San Carlos-based Open Harbor, which offers a global trade management system, signed a multimillion dollar deal with DHL to manage global customs clearance and documentation for the carrier.

Saltare, a provider of adaptive supply chain management solutions, was acquired by Vizional of Santa Monica. Saltare's solutions enable customers to synchronize multiple events and add business intelligence throughout a supply network.

San Diego's StoragePoint, a provider of enterprise supply chain management solutions, won Microsoft's international ".NET Best" award for best backup tool. The provider said its XML Web Service tool reduces the need for dedicated disaster-recovery personnel and allows for easier collaboration.

Finally, WebV2, a Palo Alto-based provider of dynamic business process orchestration using web services, deployed IBM's BPEL, a standards-based business process specification spearheaded by IBM, Microsoft and BEA, providing interoperability over Web services.

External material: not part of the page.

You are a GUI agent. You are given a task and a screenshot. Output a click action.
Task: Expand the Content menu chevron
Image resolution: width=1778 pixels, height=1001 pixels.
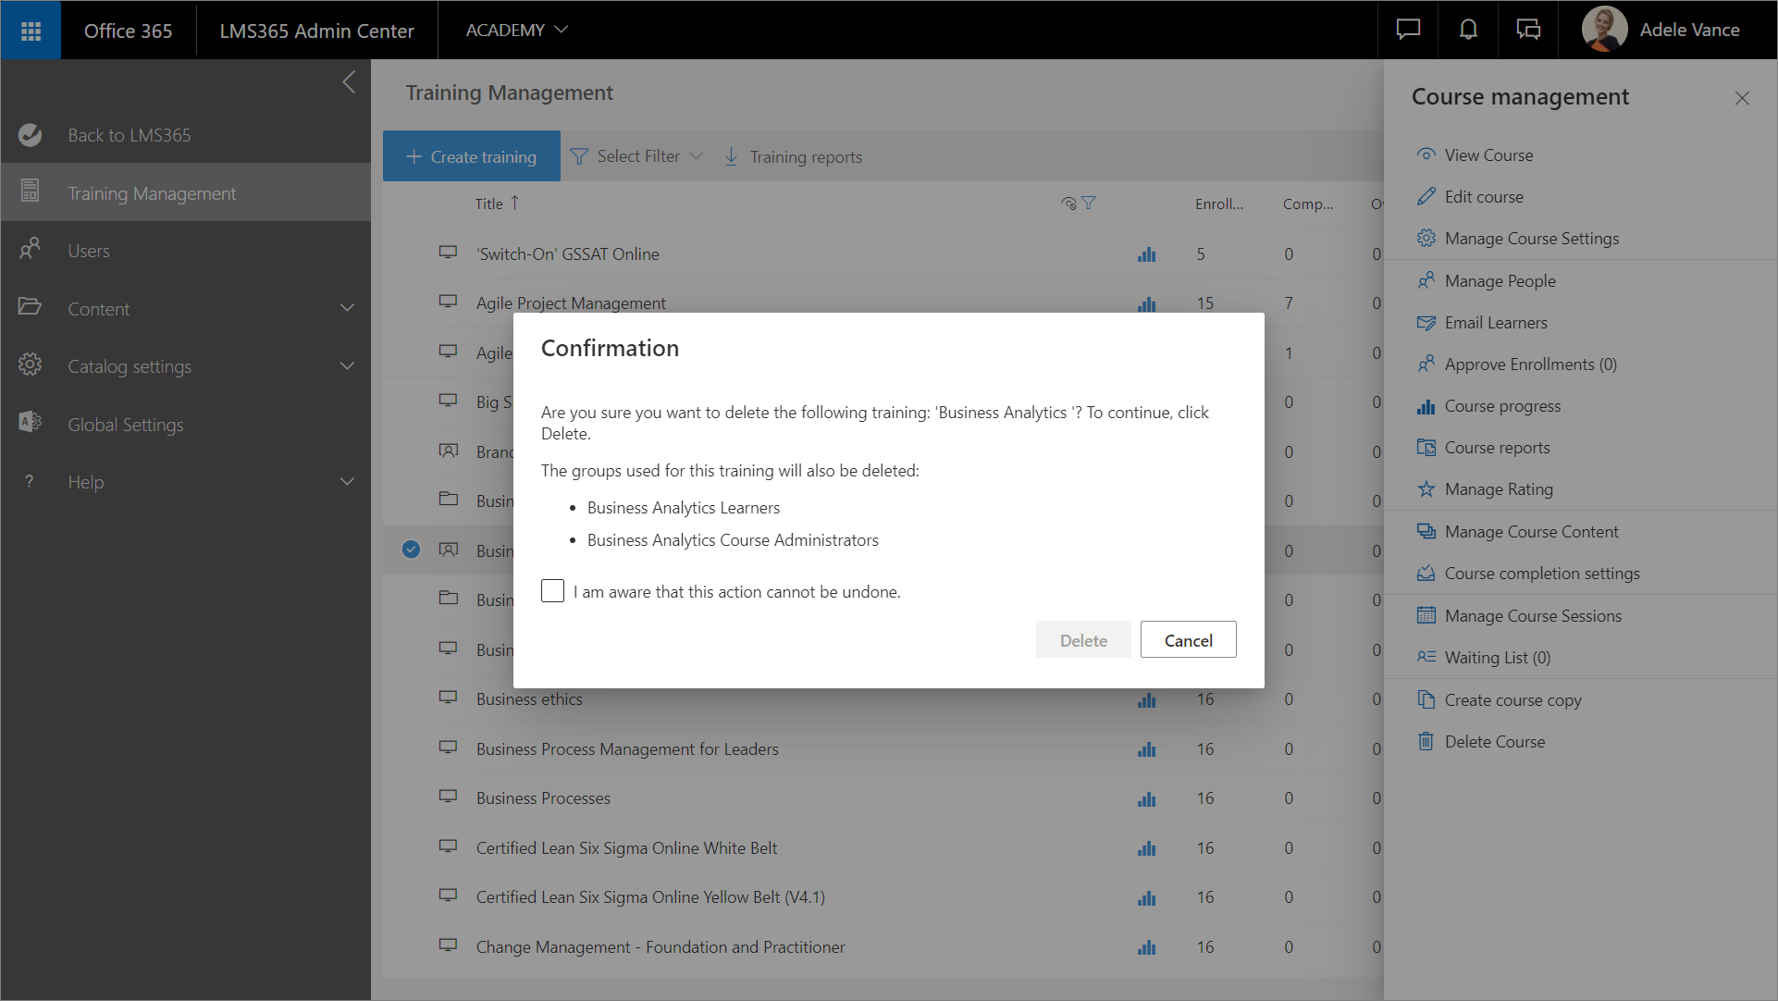347,308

Lon Hatamiya, head of the California Technology, Trade and Commerce Agency's Division of Science, Technology and Innovation, which administers the NGI Program, credited the project with helping to create tech sector jobs in the state. "The NGI Program strengthens California's economy, society and technology sector," Hatamiya said. "The creation of 1,000 new jobs over the next five years proves the NGI Program works, and helps ensure that our State remains a global leader in technological innovation by nurturing the development of business applications that leverage the power, speed and reliability of the Next Generation Internet."

The Program has also contributed to the development of technologies that improve California's water quality, help law enforcement fight online crime and allow people with disabilities to participate fully in the digital economy.

CommerceNet is a not-for-profit organization with the mission of setting the business and technical agenda for the economy by advancing global business on the Internet.